(Information provided)
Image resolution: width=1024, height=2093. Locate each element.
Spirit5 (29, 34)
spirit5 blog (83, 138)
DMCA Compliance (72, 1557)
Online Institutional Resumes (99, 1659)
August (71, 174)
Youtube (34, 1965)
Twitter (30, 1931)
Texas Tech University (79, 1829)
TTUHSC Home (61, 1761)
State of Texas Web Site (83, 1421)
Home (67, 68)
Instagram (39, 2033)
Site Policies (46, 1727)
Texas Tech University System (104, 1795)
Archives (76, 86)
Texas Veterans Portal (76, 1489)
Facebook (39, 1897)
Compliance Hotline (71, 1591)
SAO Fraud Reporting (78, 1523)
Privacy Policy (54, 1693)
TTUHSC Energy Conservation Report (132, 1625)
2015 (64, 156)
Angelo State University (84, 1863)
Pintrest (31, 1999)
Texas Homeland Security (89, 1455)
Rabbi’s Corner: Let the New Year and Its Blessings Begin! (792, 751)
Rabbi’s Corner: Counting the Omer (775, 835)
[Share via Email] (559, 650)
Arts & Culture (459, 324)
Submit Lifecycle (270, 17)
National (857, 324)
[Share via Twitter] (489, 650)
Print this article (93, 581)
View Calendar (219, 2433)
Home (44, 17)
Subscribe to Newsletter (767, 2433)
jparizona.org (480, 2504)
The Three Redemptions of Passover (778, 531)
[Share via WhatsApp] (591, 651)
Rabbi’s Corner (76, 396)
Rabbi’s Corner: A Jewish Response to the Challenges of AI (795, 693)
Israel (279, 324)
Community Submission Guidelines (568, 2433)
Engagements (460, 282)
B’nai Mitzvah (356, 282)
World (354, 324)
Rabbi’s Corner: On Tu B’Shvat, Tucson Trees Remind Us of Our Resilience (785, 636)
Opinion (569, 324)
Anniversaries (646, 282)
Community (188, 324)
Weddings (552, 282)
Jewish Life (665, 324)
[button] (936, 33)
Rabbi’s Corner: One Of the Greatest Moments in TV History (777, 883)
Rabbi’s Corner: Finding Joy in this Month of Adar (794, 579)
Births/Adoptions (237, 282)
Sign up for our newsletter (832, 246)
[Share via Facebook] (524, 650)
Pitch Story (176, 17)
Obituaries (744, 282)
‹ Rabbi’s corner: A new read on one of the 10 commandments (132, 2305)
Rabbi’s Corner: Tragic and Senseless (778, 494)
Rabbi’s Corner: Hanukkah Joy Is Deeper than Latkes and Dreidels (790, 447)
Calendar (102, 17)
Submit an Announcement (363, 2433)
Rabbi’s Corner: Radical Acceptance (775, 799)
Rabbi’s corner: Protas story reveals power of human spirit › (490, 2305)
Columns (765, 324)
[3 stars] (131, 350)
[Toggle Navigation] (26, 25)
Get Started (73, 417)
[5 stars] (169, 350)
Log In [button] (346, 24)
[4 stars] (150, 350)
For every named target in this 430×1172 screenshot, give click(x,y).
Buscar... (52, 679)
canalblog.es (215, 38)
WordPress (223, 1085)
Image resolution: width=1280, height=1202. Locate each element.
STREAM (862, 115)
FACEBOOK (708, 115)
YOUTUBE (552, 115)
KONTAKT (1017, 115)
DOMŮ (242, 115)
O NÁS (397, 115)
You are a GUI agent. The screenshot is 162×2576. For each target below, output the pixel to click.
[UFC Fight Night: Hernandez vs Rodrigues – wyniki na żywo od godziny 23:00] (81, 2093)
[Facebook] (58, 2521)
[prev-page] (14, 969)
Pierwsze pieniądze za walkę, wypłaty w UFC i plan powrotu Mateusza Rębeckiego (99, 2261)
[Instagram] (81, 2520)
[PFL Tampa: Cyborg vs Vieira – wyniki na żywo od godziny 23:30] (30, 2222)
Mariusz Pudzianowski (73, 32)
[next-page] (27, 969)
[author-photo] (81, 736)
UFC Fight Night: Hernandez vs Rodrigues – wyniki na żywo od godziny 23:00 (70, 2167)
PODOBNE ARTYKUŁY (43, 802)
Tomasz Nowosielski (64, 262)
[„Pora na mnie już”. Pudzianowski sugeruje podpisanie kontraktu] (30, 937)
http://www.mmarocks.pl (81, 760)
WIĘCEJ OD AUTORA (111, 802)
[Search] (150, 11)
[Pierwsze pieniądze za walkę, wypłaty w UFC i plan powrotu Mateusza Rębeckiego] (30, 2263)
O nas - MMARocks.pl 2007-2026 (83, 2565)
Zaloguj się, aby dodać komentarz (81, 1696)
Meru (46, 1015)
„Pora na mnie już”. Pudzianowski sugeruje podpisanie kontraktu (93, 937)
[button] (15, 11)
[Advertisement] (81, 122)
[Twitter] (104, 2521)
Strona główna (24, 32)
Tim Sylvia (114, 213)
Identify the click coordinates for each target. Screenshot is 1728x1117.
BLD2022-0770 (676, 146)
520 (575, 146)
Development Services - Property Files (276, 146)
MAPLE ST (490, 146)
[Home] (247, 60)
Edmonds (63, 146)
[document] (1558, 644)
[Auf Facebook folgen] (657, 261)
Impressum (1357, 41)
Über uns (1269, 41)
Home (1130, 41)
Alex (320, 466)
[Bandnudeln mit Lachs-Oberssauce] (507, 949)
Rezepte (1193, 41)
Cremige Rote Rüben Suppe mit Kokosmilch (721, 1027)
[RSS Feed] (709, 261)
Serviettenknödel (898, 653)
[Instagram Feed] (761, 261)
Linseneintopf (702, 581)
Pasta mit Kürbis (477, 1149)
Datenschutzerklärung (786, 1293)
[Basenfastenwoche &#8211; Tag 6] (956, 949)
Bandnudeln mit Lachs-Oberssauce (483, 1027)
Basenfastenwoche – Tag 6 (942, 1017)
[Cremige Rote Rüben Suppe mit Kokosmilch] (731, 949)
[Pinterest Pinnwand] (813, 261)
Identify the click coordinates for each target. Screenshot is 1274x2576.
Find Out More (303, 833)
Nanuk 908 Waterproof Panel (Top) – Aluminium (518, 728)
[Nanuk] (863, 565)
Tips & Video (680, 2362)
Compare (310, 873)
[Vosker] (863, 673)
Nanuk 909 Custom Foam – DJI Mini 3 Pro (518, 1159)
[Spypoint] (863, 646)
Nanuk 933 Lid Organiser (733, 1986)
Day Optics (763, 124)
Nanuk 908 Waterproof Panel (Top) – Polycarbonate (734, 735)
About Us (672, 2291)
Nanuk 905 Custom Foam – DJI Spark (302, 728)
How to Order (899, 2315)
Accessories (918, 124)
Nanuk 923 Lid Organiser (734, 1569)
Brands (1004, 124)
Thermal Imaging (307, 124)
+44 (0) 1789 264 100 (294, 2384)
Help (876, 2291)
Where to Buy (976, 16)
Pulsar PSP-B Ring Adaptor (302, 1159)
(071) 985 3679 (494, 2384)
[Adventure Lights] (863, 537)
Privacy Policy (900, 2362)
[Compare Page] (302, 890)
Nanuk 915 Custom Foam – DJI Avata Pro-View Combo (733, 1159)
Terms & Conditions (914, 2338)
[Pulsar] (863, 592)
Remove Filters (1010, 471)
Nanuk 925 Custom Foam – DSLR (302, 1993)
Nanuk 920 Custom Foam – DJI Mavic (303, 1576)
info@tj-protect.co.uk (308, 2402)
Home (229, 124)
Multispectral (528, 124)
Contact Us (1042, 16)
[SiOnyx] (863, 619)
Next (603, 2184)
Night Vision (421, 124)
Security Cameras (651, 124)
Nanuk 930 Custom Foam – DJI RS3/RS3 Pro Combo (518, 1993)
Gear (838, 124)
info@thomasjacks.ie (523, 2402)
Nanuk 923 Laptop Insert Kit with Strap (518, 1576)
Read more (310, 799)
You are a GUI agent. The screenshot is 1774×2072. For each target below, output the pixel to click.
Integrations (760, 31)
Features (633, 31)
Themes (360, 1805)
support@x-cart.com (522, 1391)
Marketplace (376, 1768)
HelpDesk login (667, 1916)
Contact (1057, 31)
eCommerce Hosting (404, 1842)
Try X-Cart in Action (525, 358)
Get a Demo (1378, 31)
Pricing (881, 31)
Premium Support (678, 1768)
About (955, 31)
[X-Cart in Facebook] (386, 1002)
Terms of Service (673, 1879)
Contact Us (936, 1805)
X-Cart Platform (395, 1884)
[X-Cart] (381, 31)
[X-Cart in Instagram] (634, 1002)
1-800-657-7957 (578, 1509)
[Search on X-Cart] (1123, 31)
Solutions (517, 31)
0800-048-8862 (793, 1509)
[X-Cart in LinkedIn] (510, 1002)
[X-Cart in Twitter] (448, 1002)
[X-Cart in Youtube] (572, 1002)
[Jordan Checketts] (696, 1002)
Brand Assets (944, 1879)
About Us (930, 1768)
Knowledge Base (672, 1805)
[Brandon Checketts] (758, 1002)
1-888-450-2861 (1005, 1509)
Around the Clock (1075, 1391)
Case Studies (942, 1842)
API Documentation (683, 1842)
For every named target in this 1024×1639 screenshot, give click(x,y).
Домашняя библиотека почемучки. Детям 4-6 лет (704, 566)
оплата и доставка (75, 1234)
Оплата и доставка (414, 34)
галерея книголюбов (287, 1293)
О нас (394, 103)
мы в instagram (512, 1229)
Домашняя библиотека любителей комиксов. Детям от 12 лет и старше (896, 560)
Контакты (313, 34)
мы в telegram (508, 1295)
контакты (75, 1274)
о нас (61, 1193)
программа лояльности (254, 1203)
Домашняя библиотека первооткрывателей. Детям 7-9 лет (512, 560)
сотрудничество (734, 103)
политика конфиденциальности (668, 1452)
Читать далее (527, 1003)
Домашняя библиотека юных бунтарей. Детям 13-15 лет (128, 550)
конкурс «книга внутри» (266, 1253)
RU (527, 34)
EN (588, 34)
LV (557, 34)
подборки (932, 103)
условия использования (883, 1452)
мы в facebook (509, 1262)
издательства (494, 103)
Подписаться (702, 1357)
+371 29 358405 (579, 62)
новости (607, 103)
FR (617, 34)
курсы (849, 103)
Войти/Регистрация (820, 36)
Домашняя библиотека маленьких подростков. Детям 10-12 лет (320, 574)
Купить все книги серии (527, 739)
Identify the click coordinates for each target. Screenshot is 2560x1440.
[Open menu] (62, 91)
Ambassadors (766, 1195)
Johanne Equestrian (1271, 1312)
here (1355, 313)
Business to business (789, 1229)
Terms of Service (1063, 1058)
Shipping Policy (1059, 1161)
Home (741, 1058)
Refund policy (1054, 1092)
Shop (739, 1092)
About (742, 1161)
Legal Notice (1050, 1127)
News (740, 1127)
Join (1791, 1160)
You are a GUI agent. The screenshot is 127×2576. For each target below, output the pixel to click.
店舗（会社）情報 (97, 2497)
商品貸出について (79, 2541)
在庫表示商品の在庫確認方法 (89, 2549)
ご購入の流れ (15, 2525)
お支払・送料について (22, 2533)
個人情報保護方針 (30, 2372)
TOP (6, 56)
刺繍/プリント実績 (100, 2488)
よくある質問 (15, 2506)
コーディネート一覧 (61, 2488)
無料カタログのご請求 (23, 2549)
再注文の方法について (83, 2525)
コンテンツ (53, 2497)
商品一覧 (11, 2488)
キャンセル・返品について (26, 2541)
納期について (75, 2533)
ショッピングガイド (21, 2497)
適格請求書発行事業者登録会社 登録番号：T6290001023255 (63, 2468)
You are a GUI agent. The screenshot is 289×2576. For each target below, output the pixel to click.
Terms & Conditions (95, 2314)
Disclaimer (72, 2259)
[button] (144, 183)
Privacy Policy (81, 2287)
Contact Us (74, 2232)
(End Information provided)
### Requirement
Could you set down, exactly as written, the lines above between the one holding "[Pierwsze pieniądze za" and the one holding "Datenschutzerklärung (786, 1293)", inclusive, and nothing more?

### Response for this exercise
[Pierwsze pieniądze za walkę, wypłaty w UFC i plan powrotu Mateusza Rębeckiego] (30, 2263)
O nas - MMARocks.pl 2007-2026 (83, 2565)
Zaloguj się, aby dodać komentarz (81, 1696)
Meru (46, 1015)
„Pora na mnie już”. Pudzianowski sugeruje podpisanie kontraktu (93, 937)
[button] (15, 11)
[Advertisement] (81, 122)
[Twitter] (104, 2521)
Strona główna (24, 32)
Tim Sylvia (114, 213)
Identify the click coordinates for each target. Screenshot is 1728x1117.
BLD2022-0770 (676, 146)
520 (575, 146)
Development Services - Property Files (276, 146)
MAPLE ST (490, 146)
[Home] (247, 60)
Edmonds (63, 146)
[document] (1558, 644)
[Auf Facebook folgen] (657, 261)
Impressum (1357, 41)
Über uns (1269, 41)
Home (1130, 41)
Alex (320, 466)
[Bandnudeln mit Lachs-Oberssauce] (507, 949)
Rezepte (1193, 41)
Cremige Rote Rüben Suppe mit Kokosmilch (721, 1027)
[RSS Feed] (709, 261)
Serviettenknödel (898, 653)
[Instagram Feed] (761, 261)
Linseneintopf (702, 581)
Pasta mit Kürbis (477, 1149)
Datenschutzerklärung (786, 1293)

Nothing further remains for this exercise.